An ever-present issue in debates over constitutional law doctrine in the United States is whether corporations should be capable of enjoying constitutional rights. Concern about the equation of natural and legal persons is not unique to American jurists, however. A federal court judge in Canada has stated in strong terms that corporations are not entitled to the same rights as individuals in administrative law
 While corporations no doubt face potential economic consequences as a result of a regulatory board decision, and may even lose goodwill associated with their name, these consequences are not on a par with the impact a decision may have on the reputation of an individual and its attendant consequences, both in terms of dignity and livelihood. In that respect, it is quite telling that the Supreme Court [has] only referred to the importance of the decision to the individual or individuals affected…As a result, I agree with the Respondent that corporations are not entitled to the same level of procedural fairness as individuals, and that tribunals charged with regulating economic activity are not held to the same standards as tribunals dealing with personal individual right…
I think de Montigny J. gets it wrong here. Doctrinally, this is an application of the test laid out by the Supreme Court of Canada in Baker. An individual’s level of entitlement to fair procedures is dependent on five factors, one of which is the nature of the interest in question. It is this factor which the judge is addressing in the quoted paragraph.
The line between individuals and corporations is a difficult one to draw. Indeed, on some occasions, the corporate veil is lifted and the corporation and its controlling mind(s) are one.
Indeed, regardless of whether corporations and their masters are one and the same, individuals are invariably affected when by decisions adverse to corporations’ interests.
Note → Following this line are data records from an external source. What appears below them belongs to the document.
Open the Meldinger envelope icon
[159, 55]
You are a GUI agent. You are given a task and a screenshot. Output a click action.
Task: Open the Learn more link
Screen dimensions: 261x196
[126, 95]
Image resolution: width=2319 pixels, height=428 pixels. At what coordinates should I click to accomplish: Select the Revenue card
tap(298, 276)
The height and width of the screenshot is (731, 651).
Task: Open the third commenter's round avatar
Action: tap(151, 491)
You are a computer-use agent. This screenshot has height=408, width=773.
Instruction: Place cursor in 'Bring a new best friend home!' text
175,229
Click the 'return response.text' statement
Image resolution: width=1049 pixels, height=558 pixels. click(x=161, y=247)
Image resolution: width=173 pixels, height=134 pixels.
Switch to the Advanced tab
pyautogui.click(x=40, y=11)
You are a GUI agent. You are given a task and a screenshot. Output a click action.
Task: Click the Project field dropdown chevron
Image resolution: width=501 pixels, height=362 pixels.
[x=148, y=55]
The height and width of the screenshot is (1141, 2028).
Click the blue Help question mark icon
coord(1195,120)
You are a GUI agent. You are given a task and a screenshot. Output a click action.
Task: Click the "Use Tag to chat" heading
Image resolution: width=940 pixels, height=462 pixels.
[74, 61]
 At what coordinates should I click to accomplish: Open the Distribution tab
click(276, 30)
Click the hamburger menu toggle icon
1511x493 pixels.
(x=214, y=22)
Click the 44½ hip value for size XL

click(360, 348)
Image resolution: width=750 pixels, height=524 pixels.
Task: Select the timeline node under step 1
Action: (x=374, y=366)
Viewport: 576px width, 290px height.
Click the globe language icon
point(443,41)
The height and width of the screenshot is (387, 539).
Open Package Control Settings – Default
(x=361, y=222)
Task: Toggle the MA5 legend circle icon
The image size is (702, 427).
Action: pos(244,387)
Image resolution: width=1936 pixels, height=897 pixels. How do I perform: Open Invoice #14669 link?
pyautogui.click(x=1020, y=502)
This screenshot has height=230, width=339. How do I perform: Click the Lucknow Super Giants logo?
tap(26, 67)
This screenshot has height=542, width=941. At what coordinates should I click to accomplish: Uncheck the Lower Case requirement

Shareholders may lose money. Employees may lose their jobs. Consumers may lose the enjoyment of a favourite good or service. If that is so, the argument that corporations should be subject to reduced judicial protection is very weak. Corporations simply provide one means for the actions of individuals.
Moreover, failure to treat corporations as the juridical equal of ordinary people might retard the development of administrative law. Labour unions have been of central importance in the development of judicial review doctrine, in Canada, the United States and beyond. In fact, an important recent Canadian decision, in which the Supreme Court clarified the appropriate standard of review of municipal by-laws, was given in an action taken by a corporation. To reduce the protection accorded to legal persons vis-à-vis natural persons would be to reduce the incentives of corporations and labour unions to litigate important administrative law cases.
Finally, the doctrinal support the judge offers for his position is decidedly weak. One hopes that if and when the Supreme Court of Canada clarifies the law in this area, it does not adopt an anti-corporate stance which, although doubtless an attractive posture, is not a solid position.
Now, it may be that the judge was simply suggesting that economic interests – regardless of whether they are enjoyed by individuals or corporations – should count for less in a Baker analysis. There may be something to commend this more modest position. But even then, courts should not lose sight of the interests of individuals who rely on corporations to serve their interests.